Lucy walked to the nearest barrel, holding out her free hand for a bung. It was cold and dark in the cellar, the only light what drifted down through the turnip-bin hole from the already-dim shack above, and as Emma passed Lucy the bung, she was suddenly uncertain that Lucy’s hand was as close as it appeared to be. This was an illusion—the bung made a flawless trip from Emma’s fingers to Lucy’s—but it left Emma with a kind of vertigo, the sense that she was drifting, only half real, through a shifting scenery, the edges of things blunter or sharper or further or closer than they’d been a moment ago, the known world untrustworthy. She experienced this frequently since she overheard Mrs. Cohn and Lucy in the orchard, since she looked for herself at Lucy’s leg—it was her hip, really, that nascently curving hip—a dizziness close to dread except it wasn’t dread because it was a feeling about something that had already happened. And it wasn’t as straightforward as rage, either, because Lucy’s wounds were nothing Emma recognized, they weren’t slaps or burns, they were in a category she had no name for. Lucy would not speak about them—they had to speak for themselves. Their very strangeness, their inexplicability, allowed Emma, most of the time, to be more mystified than she was angry. She was repulsed by Roland’s behavior, but because she could not understand or classify it, it didn’t seem quite to count. Yet she couldn’t discount it either—even if Emma had been able to, Lucy would not let her. Every day at some point Lucy asked why, after the perry was put up, they couldn’t go away, to Mrs. Cohn’s, for instance, or somewhere else? And Emma would say, in a placid, queer voice, He’s a broken man, Lucy-boo. He’ll come out of it. We’ve got to give him time, even as her innards rebelled, twisting and snagging. She had the runs nearly all the time now.

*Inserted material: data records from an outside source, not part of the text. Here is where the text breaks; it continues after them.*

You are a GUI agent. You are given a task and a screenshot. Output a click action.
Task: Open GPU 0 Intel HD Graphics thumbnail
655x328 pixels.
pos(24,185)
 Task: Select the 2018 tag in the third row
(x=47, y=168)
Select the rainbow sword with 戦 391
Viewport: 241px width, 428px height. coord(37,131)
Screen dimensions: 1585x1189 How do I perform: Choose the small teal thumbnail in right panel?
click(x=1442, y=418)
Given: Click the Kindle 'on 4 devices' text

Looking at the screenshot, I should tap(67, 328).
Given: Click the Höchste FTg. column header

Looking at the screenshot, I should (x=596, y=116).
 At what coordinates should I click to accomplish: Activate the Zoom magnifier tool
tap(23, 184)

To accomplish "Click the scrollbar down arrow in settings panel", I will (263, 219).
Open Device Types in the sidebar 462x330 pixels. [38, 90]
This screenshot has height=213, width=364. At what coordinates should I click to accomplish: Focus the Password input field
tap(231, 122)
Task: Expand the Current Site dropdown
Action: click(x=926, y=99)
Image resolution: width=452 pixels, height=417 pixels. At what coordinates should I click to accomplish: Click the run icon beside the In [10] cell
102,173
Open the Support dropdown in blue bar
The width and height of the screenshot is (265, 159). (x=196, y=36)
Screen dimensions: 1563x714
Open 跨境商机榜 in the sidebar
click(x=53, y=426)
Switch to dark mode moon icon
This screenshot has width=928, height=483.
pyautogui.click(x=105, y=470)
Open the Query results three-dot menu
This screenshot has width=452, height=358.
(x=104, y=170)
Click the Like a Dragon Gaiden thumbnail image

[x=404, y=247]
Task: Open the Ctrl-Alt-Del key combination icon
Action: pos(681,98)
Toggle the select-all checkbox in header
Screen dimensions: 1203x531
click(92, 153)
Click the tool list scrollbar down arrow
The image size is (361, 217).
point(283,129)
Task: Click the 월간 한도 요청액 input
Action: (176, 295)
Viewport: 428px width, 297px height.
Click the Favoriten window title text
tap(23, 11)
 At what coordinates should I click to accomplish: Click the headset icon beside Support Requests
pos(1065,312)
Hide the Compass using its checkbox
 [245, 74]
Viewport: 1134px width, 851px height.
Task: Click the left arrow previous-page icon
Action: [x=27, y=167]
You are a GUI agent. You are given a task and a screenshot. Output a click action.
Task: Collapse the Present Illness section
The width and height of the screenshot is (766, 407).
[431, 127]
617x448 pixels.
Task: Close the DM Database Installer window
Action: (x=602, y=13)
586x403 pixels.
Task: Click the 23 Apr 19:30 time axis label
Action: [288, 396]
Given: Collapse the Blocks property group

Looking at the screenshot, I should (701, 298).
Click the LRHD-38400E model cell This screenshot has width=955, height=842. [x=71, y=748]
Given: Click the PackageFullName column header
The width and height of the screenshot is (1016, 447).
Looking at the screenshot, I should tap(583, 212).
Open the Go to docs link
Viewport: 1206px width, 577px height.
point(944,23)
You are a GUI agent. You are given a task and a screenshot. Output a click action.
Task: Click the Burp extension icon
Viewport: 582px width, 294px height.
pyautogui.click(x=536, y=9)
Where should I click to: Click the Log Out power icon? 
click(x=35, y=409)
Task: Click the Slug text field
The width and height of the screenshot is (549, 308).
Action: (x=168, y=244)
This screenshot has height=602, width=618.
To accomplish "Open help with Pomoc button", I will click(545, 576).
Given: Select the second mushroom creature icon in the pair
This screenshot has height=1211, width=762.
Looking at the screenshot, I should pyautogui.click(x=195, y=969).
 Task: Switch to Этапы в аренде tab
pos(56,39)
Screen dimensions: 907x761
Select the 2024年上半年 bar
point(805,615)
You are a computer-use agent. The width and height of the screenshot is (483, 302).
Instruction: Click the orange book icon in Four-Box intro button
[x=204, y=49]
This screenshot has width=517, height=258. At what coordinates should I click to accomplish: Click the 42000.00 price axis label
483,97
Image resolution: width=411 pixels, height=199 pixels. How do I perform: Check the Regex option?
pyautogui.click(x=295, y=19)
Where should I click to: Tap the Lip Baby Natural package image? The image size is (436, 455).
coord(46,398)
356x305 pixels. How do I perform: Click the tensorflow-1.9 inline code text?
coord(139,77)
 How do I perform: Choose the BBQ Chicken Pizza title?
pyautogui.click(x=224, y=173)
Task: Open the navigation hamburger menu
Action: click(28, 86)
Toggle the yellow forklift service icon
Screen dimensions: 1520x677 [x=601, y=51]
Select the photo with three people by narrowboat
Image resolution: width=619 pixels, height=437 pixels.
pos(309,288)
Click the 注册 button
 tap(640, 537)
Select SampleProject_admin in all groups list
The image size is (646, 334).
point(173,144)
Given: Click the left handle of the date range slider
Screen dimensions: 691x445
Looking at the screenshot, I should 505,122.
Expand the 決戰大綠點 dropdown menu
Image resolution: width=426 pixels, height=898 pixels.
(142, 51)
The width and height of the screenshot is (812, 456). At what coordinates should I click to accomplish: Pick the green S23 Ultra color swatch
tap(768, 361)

Lucy set the bung in the hole, hammered once, twice.

“All set?” Emma asked.

Lucy nodded.

“Want me to do the next one?”

“I’ll do it.”

No matter how many times Emma said to Lucy, I won’t let him do it anymore, the girl’s edge would not loosen. Emma tried not talking about it, but that didn’t seem to help. She tried spoiling Lucy, giving her extra honey in her porridge, singing her two songs at bedtime, but Lucy didn’t want anything extra. She wanted to be like everyone else. She wanted Emma to leave her alone—if they weren’t going to leave, she could at least leave her alone. Emma understood this, but she couldn’t do it. Instead she crowded her, watched her incessantly. She was physically incapable of anything else.

The second bung, the third. Thwing, went the hammer. Thwing. The fourth. Lucy tapped it once more, then said, “I should get to school.”

Emma nodded. Sorrow jammed her throat like a fist. Lucy was extraordinary. Capable. Self-sufficient. Mature. But all her precociousness seemed to Emma double-sided now: a thing to behold, a thing to regret. And her body, too, how fast she was growing, changing, compared with her sisters—Emma could not think of that and she could not avoid thinking of it. If Lucy wasn’t so special, Emma felt certain, Roland wouldn’t have hurt her.